みらいのめ

さまざまな視点で研究員が「みらい」について発信します

2016.05.09

第6回

みらいの家族

from 愛知県

生活総研 客員研究員
博報堂 中部支社

冨永 直基

名古屋の繁華街「栄」の東方に、外国人パブ、ゲイバーなどが集まっている歓楽街がある。中部一のLGBT文化の発信地だそうである。「NLGR+」(Nagoya Lesbian & Gay Revolution Plus)という、「LGBT」のフェスティバルが毎年開かれていて、今年は5月28日・29日に開催される。「LGBT」とは、「レズビアン(Lesbian)」「ゲイ(Gay)」「バイセクシュアル(Bisexual)」「トランスジェンダー(Transgender)」のアルファベットの頭文字を取ったもので、「性的マイノリティ」を指す総称である。日本にも決して少なくない数のLGBT当事者がいるとされるが、カムアウト(人に知られたくないこと、同性愛者であることなどを公言すること)をしていない人が多いので実態はよくわかっていない。このフェスティバルの最中に「同性婚」結婚式が催されることも多く、参加者が皆で、楽しみ、そして、泣くのだという。こういうフェスティバルの場ではなく、普通の街中でもLGBT向け結婚式をサポートするサービスが目に付くようになってきている。

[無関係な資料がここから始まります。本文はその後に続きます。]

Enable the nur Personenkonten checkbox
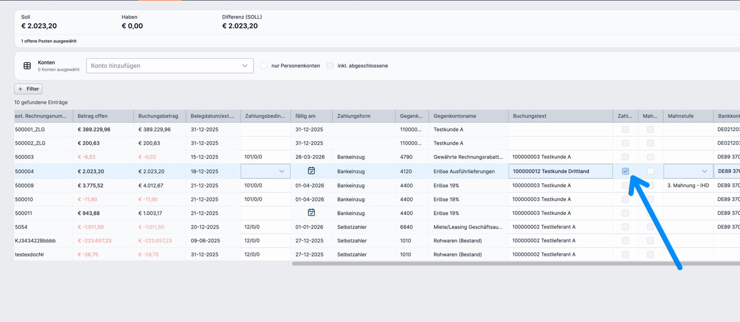click(x=264, y=66)
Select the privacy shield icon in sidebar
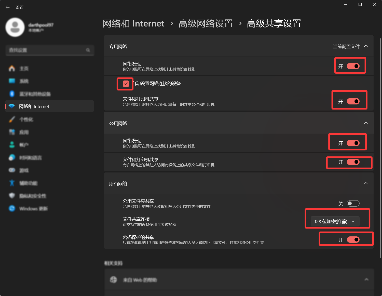Screen dimensions: 382x296 12,196
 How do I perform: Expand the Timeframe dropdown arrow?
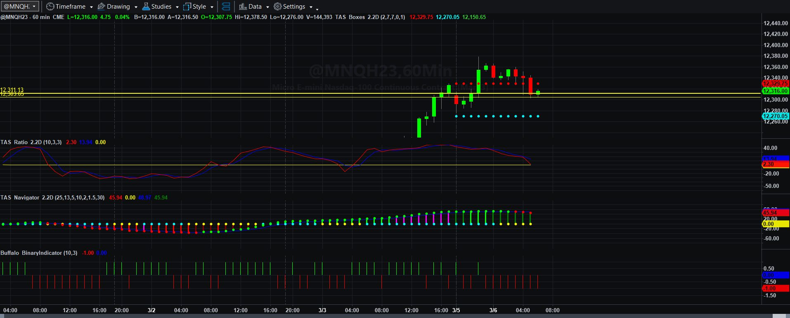point(91,7)
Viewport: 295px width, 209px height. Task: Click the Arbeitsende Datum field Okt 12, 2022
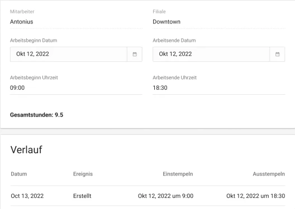[211, 54]
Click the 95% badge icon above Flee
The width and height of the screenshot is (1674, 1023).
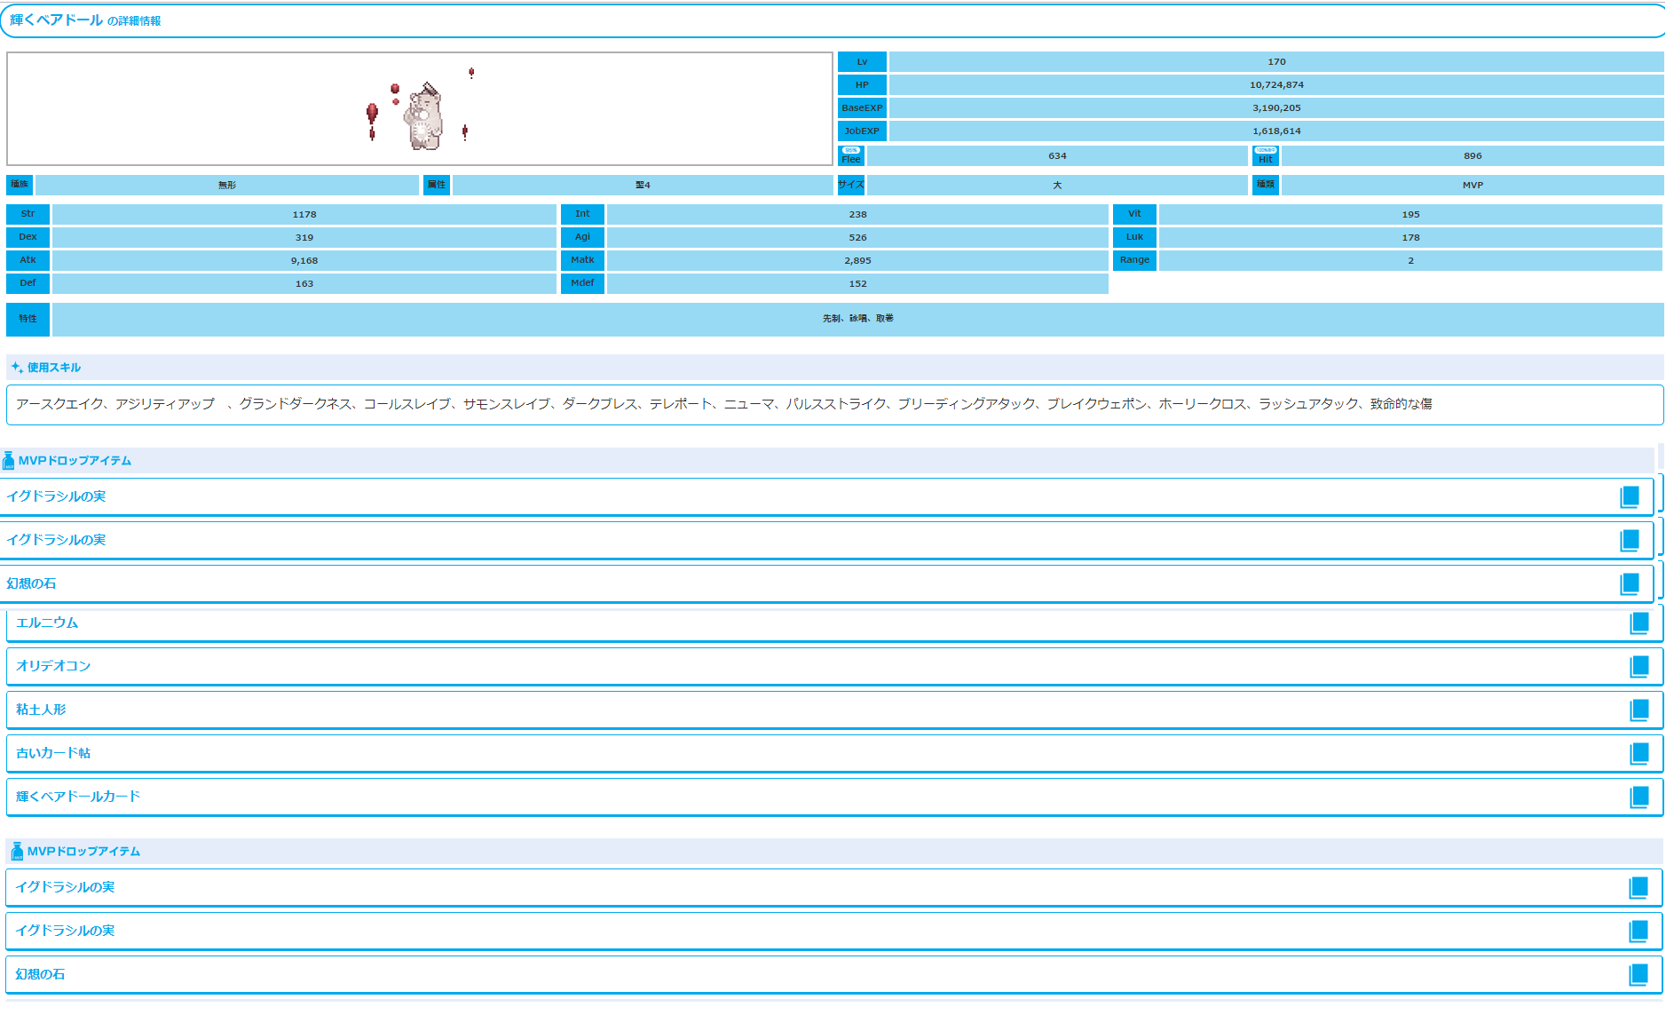850,150
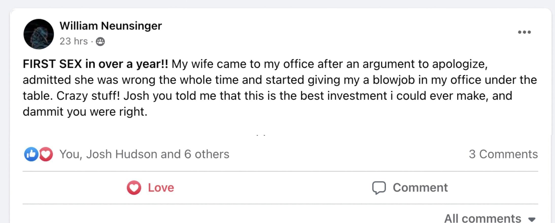Open the William Neunsinger profile name link
Viewport: 555px width, 223px height.
coord(111,26)
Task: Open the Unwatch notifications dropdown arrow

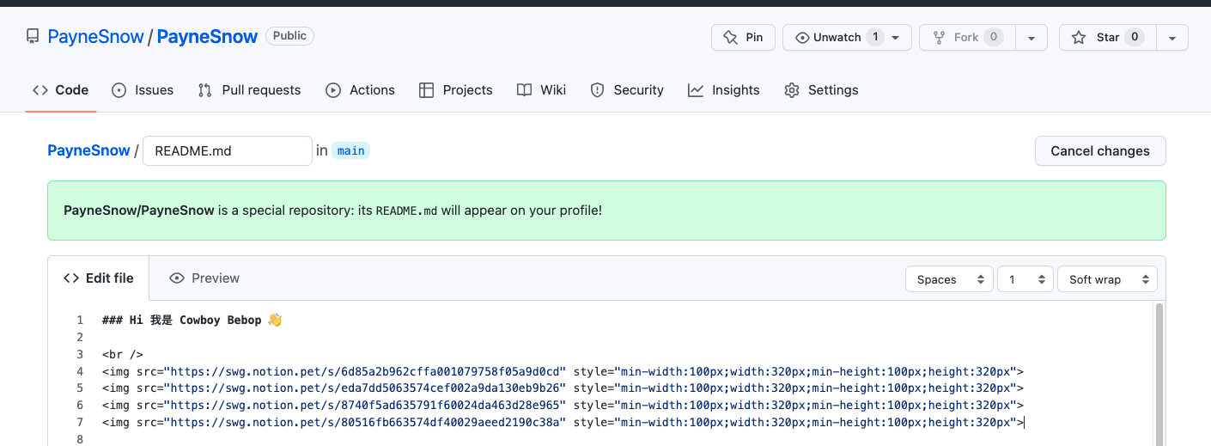Action: [x=896, y=38]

こうしたカップルが徐々に増えてきつつある一方、「独り」の人もそれ以上に増えているのが最近の傾向である。今の30歳で生涯未婚の人が、男性では3割、女性でも2割に達すると予測されている(国立社会保障・人口問題研究所「日本の世帯数の将来推計(全国推計)(2013年1月推計)」)。50歳時点で一度も結婚をしたことのない人の割合=「生涯未婚率」の推移で、今の30歳が50歳になる2035年頃の話である。一度、あるいは、二度、三度と結婚したものの、離婚などで独身という人も多いであろう。一方、未婚であっても親や兄弟と同居している人もいるから、こうした人が必ずしも「独り」というわけではない。が、いろいろ聞いていると、人々の暮らしや家族がこの先どうなっていくのか少し気になってきた。

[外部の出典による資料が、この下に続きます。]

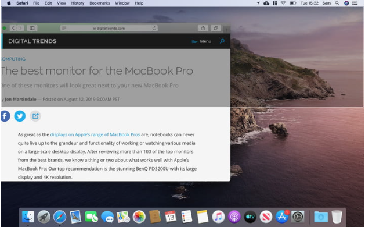Open a new tab with plus button
Screen dimensions: 365x227
coord(226,30)
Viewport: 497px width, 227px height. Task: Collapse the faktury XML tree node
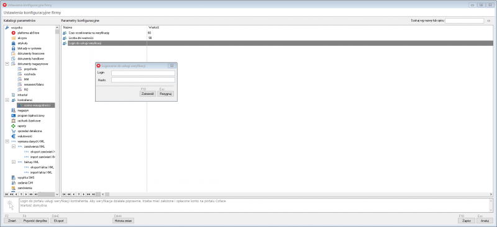coord(13,162)
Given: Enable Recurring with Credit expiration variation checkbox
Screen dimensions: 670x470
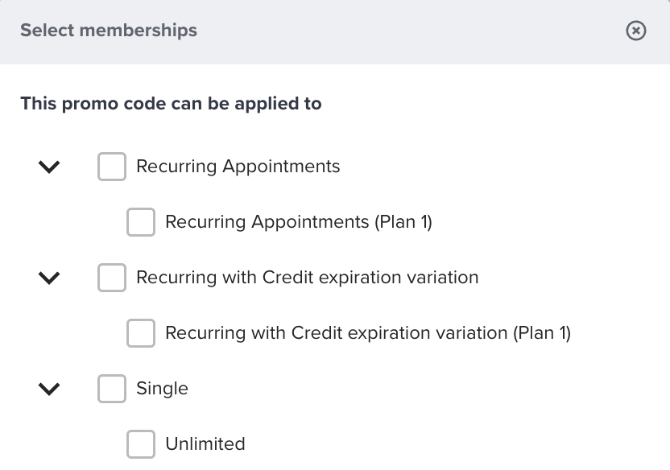Looking at the screenshot, I should (x=112, y=278).

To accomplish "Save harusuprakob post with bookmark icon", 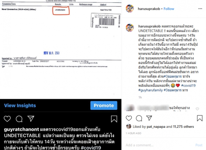I will pos(200,118).
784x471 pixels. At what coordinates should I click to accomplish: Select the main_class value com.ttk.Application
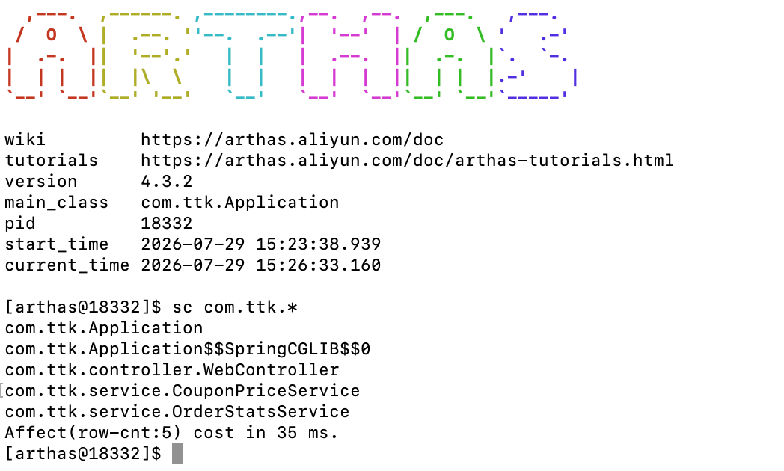point(240,203)
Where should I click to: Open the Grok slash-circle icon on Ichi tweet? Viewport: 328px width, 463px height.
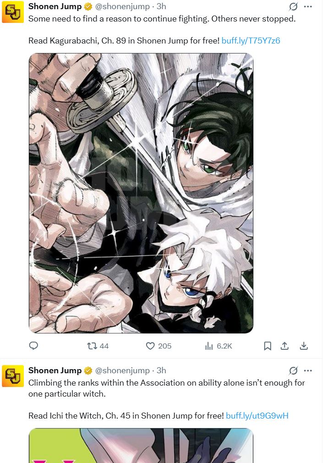(294, 370)
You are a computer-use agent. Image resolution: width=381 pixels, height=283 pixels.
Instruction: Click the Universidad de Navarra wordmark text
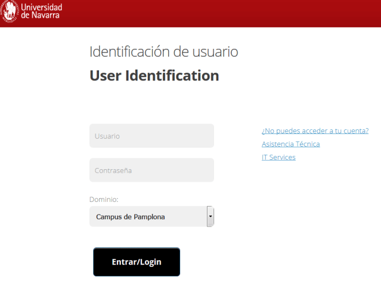pos(41,11)
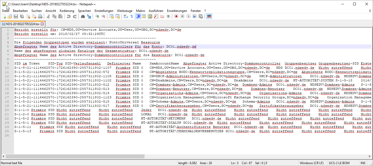
Task: Click the New file toolbar icon
Action: 4,16
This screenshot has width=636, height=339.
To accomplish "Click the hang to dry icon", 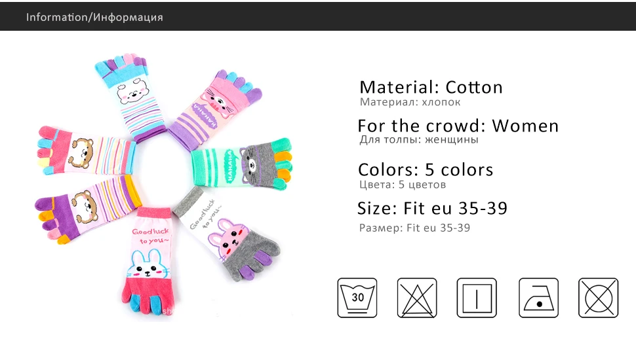I will point(477,298).
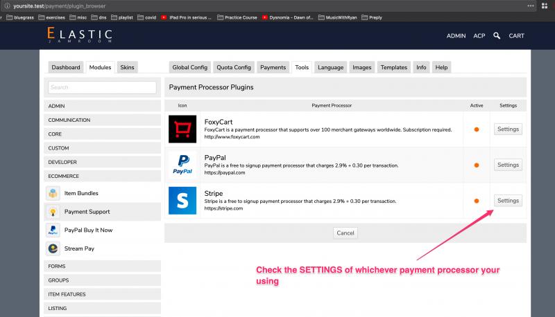Screen dimensions: 555x317
Task: Open PayPal Buy It Now module icon
Action: coord(53,230)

「家族」とはいったい何なのであろうか。厚生労働省のホームページを見ると、「家族形態」は、次の5分類になっている。(1)単独、(2)夫婦のみ、(3)子と同居、 (4)その他の親族と同居、(5)非親族と同居。ただし、平成19年の国民生活白書によると、「同居別居にかかわらず、親、子ども、祖父母、孫などの直系の親族と、配偶者、兄弟(姉妹)までを「家族」の範囲ととらえる人が多い」そうであるし、「(5)非親族と同居」しているケースを家族と思う人は、(内縁関係を別とすれば)現在ではまだ少数派であろう。

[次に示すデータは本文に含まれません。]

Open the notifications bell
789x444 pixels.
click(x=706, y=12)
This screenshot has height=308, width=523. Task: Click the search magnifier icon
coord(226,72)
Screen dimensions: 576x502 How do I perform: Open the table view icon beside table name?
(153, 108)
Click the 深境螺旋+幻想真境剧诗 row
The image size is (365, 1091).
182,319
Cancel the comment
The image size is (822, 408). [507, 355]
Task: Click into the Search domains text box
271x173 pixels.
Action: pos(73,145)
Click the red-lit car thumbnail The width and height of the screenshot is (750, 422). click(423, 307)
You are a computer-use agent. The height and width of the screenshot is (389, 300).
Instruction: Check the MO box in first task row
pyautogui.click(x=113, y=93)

そうした「家族」意識が、今、時代と共に大きく変わりつつあるように感じている。家族を対象にした携帯電話の料金割引サービスがあるが、このサービスを受けられる「家族」の範囲が興味深い。2006年に改定された某社の話であるが、運転免許証などで住所が同じであることを証明できれば、仮に「姓」が異なっても認められるようになった。それまでは、例え同じ住所であっても、同姓であったり、親族であることを証明できなければ、単なる「同居する赤の他人」という扱いだった。それが、「一つ屋根の下で暮らすのであれば誰でも家族」と認めるようになったのである。この「家族」としての認定を大きく喜んだのが「LGBT」の人々だったそうである。LGBTの人々にとって、この割引サービスには「家族」の認定という意味があった。

また最近では各社からいろいろな「ロボット」が販売されているが、実際に購入した人々の感想が興味深い。あるロボットを実際に購入した人々は、「ロボットという感覚ではない」「家族が一人増えた感じ」「彼(息子)は1歳半で、ロボットがいるのが当たり前」「(ロボットは)友だちであり、兄弟」「(子どもと)一緒に成長してほしい」というもので、子どもか孫が増えたという感じらしい。ペット以外にも家族の一員が増えていきそうである。

こうした様々なことを考えると、未来は、「性」的にも(LGBTなど)、生物学上の「種」にも(犬や猫など)、更には「生物」であるかどうか(ロボットやAIなど)にも問われない、「多様な家族」と一緒に暮らすものになっていそうな気がしてきた。他方、現在一人で暮らしている人などには、これからも「一人でいる幸せを確保したい(=独衆)」ということで、敢えて一人の道を進む人も増えてきていて、実に人生の選択肢は幅広い。「幸せ」は、実に多様性に富んでいる。

再び、厚生労働省のホームページを見ると、「世帯」とは、「住居及び生計を共にする者の集まり又は独立して住居を維持し、若しくは独立して生計を営む単身者をいう」そうである。「住居及び生計を共にする者や物たちの集まり」というのが「みらいの家族」なのかもしれない。